* **ACTIVITY**: Work out how many lines below contain "Switch", then write only that number.

* **DATA TO USE**:

━━━━━━━━━━━━━━━━━━━━━━━━━━━━━━

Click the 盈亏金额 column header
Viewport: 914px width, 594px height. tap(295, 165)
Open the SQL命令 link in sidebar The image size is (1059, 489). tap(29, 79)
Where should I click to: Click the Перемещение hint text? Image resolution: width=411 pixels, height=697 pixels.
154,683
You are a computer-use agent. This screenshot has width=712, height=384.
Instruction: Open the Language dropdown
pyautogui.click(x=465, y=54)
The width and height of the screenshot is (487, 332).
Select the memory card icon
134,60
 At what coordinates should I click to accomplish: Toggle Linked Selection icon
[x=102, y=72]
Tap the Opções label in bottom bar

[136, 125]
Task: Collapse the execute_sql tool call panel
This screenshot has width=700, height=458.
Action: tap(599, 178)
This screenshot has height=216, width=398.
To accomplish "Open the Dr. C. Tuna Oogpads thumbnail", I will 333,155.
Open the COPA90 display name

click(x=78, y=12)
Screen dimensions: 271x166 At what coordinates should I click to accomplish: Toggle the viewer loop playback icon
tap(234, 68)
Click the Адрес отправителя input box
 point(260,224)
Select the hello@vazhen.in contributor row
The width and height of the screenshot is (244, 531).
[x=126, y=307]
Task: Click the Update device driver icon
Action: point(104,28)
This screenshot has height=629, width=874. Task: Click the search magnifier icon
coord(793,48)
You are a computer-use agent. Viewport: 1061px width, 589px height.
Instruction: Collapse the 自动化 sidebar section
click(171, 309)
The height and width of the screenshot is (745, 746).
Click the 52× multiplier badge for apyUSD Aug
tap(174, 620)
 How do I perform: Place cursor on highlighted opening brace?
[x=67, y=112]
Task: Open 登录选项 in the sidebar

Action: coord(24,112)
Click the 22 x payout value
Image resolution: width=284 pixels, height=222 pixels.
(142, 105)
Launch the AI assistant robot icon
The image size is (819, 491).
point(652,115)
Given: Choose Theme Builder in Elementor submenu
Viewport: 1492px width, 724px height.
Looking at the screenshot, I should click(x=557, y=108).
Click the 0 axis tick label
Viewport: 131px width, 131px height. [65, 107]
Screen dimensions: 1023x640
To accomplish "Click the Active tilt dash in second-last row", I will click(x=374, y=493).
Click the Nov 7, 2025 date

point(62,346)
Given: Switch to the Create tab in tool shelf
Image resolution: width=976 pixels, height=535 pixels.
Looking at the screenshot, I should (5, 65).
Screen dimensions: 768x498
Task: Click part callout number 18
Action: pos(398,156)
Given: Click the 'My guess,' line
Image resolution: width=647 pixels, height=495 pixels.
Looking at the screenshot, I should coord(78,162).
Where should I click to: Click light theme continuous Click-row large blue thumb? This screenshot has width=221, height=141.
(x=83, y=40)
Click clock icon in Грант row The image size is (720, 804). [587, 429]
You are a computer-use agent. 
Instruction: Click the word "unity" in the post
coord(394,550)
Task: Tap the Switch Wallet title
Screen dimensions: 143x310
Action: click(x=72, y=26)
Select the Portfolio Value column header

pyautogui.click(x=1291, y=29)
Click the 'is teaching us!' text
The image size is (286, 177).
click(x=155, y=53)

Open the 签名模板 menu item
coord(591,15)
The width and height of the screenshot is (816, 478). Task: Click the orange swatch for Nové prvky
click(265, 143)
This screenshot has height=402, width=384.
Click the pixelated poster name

━━━━━━━━━━━━━━━━━━━━━━━━━━━━━━

* **RESULT OF THIS EXERCISE**: 2